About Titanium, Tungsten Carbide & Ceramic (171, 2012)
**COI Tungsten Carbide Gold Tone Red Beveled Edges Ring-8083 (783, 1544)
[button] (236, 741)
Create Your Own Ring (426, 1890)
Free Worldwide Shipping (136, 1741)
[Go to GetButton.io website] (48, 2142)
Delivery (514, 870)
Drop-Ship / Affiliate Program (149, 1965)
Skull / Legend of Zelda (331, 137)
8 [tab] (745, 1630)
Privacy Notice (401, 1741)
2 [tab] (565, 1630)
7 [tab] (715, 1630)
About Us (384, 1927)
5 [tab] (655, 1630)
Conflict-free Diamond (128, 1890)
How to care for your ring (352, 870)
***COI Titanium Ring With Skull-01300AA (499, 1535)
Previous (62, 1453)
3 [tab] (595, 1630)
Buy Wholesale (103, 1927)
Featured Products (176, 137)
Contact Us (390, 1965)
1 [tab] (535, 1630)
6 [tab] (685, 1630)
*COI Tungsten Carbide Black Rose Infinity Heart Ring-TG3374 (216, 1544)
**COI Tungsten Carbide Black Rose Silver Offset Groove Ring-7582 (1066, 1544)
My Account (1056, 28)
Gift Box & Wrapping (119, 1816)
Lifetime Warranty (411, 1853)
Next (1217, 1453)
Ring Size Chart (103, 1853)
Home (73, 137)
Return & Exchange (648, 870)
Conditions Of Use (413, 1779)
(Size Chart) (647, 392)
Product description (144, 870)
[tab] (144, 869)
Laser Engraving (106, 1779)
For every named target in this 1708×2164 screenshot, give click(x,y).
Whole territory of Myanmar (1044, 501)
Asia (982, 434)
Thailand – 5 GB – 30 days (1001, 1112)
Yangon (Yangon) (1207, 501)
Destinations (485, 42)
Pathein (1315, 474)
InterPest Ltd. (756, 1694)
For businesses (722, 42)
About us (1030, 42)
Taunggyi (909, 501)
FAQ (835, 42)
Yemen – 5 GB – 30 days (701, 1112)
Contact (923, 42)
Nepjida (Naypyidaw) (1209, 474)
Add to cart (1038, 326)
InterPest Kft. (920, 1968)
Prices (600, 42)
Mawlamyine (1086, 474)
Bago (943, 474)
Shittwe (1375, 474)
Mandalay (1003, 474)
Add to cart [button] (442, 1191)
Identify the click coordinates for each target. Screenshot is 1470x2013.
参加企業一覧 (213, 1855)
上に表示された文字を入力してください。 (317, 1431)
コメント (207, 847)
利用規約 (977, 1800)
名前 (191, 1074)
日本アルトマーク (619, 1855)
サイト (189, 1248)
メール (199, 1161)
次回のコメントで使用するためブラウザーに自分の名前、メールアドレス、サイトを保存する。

■ Task instructions ■
Scan the data above for the string "Rose" and copy each line where it appears.

■ Answer box ■
*COI Tungsten Carbide Black Rose Infinity Heart Ring-TG3374 (216, 1544)
**COI Tungsten Carbide Black Rose Silver Offset Groove Ring-7582 (1066, 1544)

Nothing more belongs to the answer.